They dont reduce tearing. Only V Sync can do that.
The rest is placebo. As i have said your reaction times are 250ms give or take so 8ms wont affect anything. In Fact its well within the margin for error of the human response time.
Vsync fixes all stuttering, frame time variances which show speeding up and slowing down of game play and all tearing for a near perfect game play experience. This is FACT not placebo. You can get all these benefits from just 60 FPS. If you need sub 40ms response times then Vsync with 120hz is the answer.
No it does reduce the appearance of tearing, as the frames are kind of synced with the harmonic frequency of the refresh rate at those caps.
Tearing Interaction between fps and Hz (Harmonic Frequencies)
another consideration, if you got a powerful GPU that runs capped out at a game's framerate limit (e.g. source engine games with a configurable fps_max) .... then if you play VSYNC OFF, you _really_ do not want a frame cap (fps_max) that has harmonic frequencies between fps and Hz.

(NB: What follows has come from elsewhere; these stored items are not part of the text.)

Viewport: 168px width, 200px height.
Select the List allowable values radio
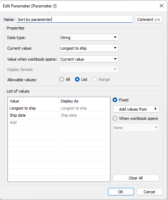point(77,79)
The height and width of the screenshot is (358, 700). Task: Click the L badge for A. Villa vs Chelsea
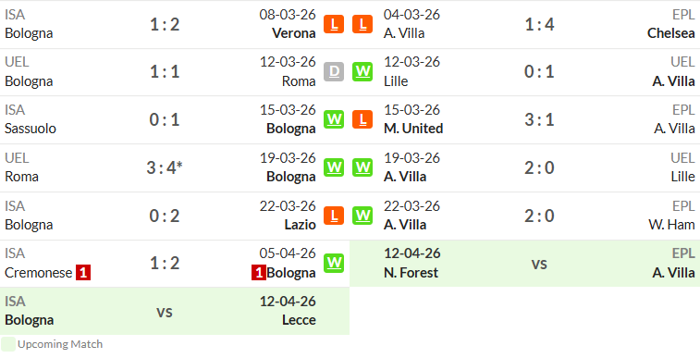362,24
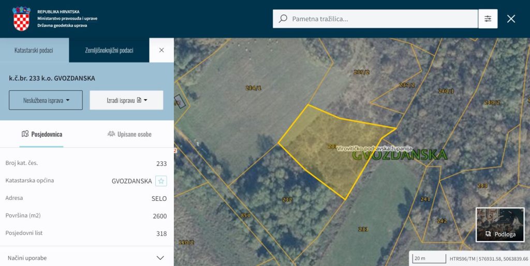
Task: Select the Upisane osobe tab
Action: [129, 134]

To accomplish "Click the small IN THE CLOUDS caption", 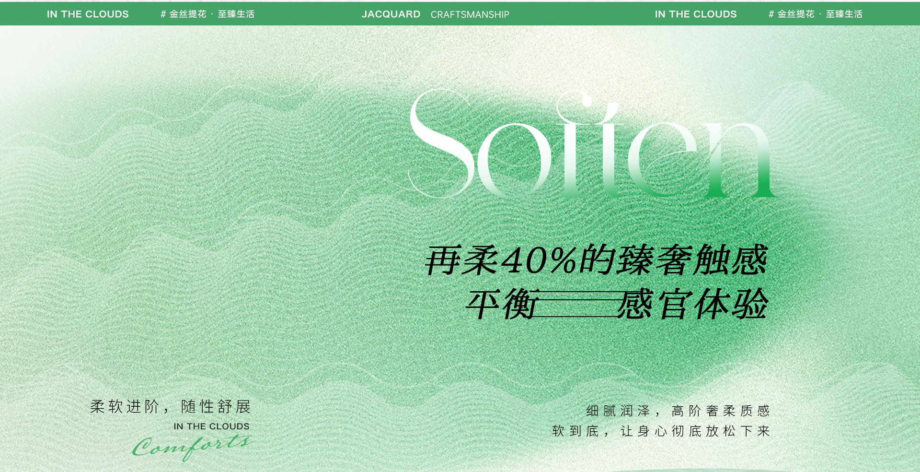I will coord(211,426).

For example, an fps_max of 60, 120 or 180 for a 60Hz display, especially if you have a graphics card (e.g. Titan). The reason is you will have nearly-stationary or slowly-moving tearlines, as the splice of the previous frame cuts into the next frame at fairly synchronized intervals. For example, I can see two very clear (nearly-stationary) tearlines during fast turns in an older Source Engine game (without AA) when I configure it to a fps_max 240 on my 120 Hz display, because my GTX 680 can easily run capped-out at 240 fps. And likewise, you will have more visible tearing on a 60 Hz display if you cap at 59/60/61 (one persistent tearline) or at 119/120/121 (two persistent tearlines) or at 179/180/181 (three persistent tearlines) assuming your GPU is powerful enough to always run fully capped out at the fps_max. Instead you prefer tearing to faintly & randomly go all over the place rather than being obnoxiously stationary or in the middle of your screen. Uncapping is better (e.g. fps_max 999), or setting an odd number as high microstutter-free value as you are able to (e.g. fps_max 317), can significantly reduce the appearance of tearing.

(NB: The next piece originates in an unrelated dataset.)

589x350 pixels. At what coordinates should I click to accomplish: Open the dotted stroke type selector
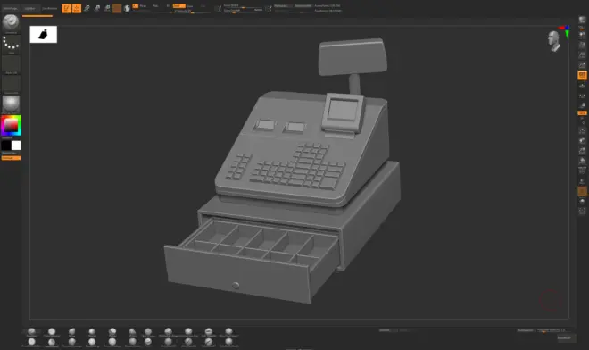[11, 45]
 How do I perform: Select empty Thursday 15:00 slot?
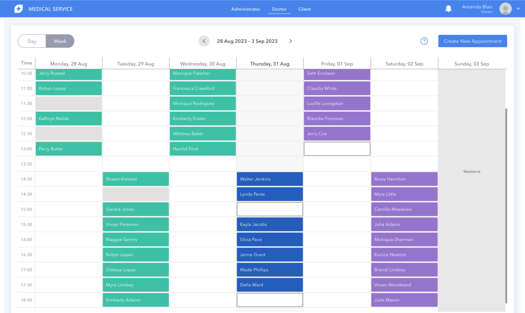pyautogui.click(x=270, y=209)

The only things he fails to mention is that the best numbers to use are 125, 250 and so on, instead only citing 317.
Secondly, vsync does not automatically fix stuttering in MGPU, I know this from first hand experience and I actually asked on another forum why that is. This is the response I was given from someone who deals with AMD on a adaily basis, assists or attends their press events, and also happens to review for the ATi fan site, Rage3 D
timing.
vysnc doesn't time the start of the frame render, it adjusts the timing of the display of finished render.

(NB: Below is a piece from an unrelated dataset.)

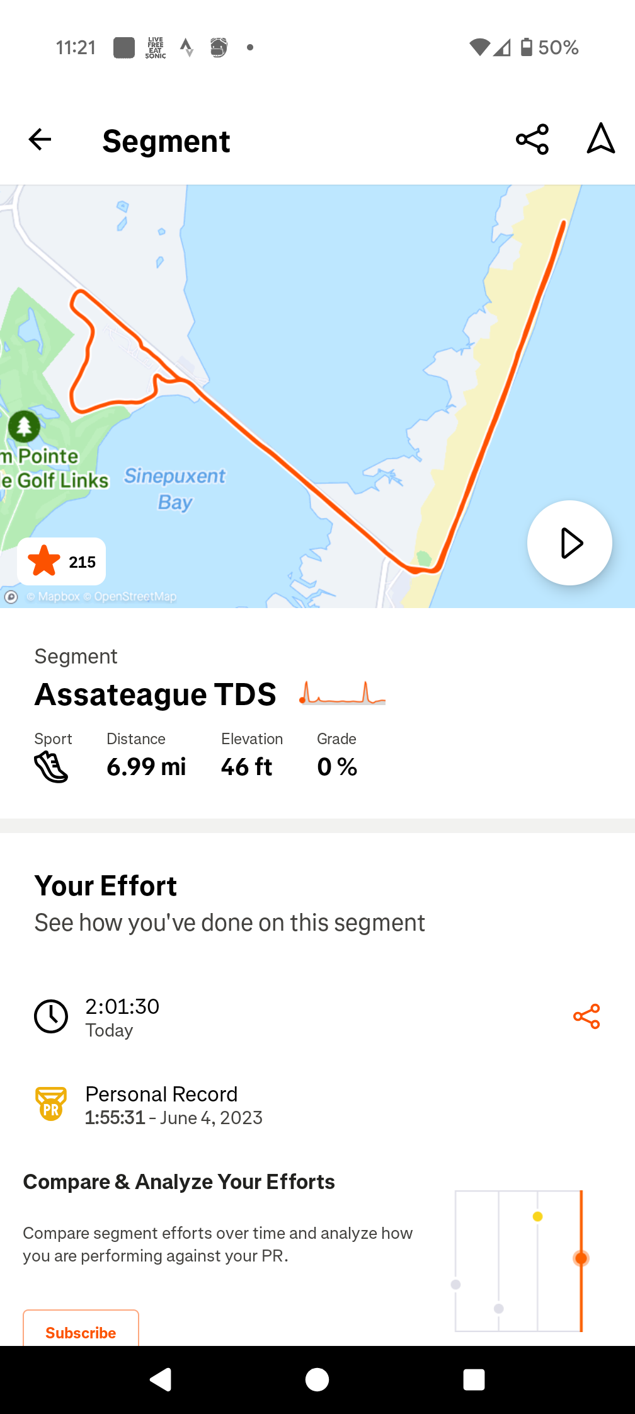Tap the PR medal badge icon
Viewport: 635px width, 1414px height.
tap(51, 1104)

so when have an offset of say 5ms between GPU1 starting a frame and GPU2 starting a frame, and displaying every 16.6ms, you've got GPU 2 rendering a frame based on actions that happened before you saw frame 1. By the time you see and react to frame 2, it's 33ms since frame 1 began rendering.
This is why its advised to run a frame cap in conjunction with vsync in troublesome games.
Thirdly, vsync at 120hz still produces noticable input lag. Yes its much better than 60hz but its still there and noticable.
So.. now that you have learnt some facts, I think its time to move on.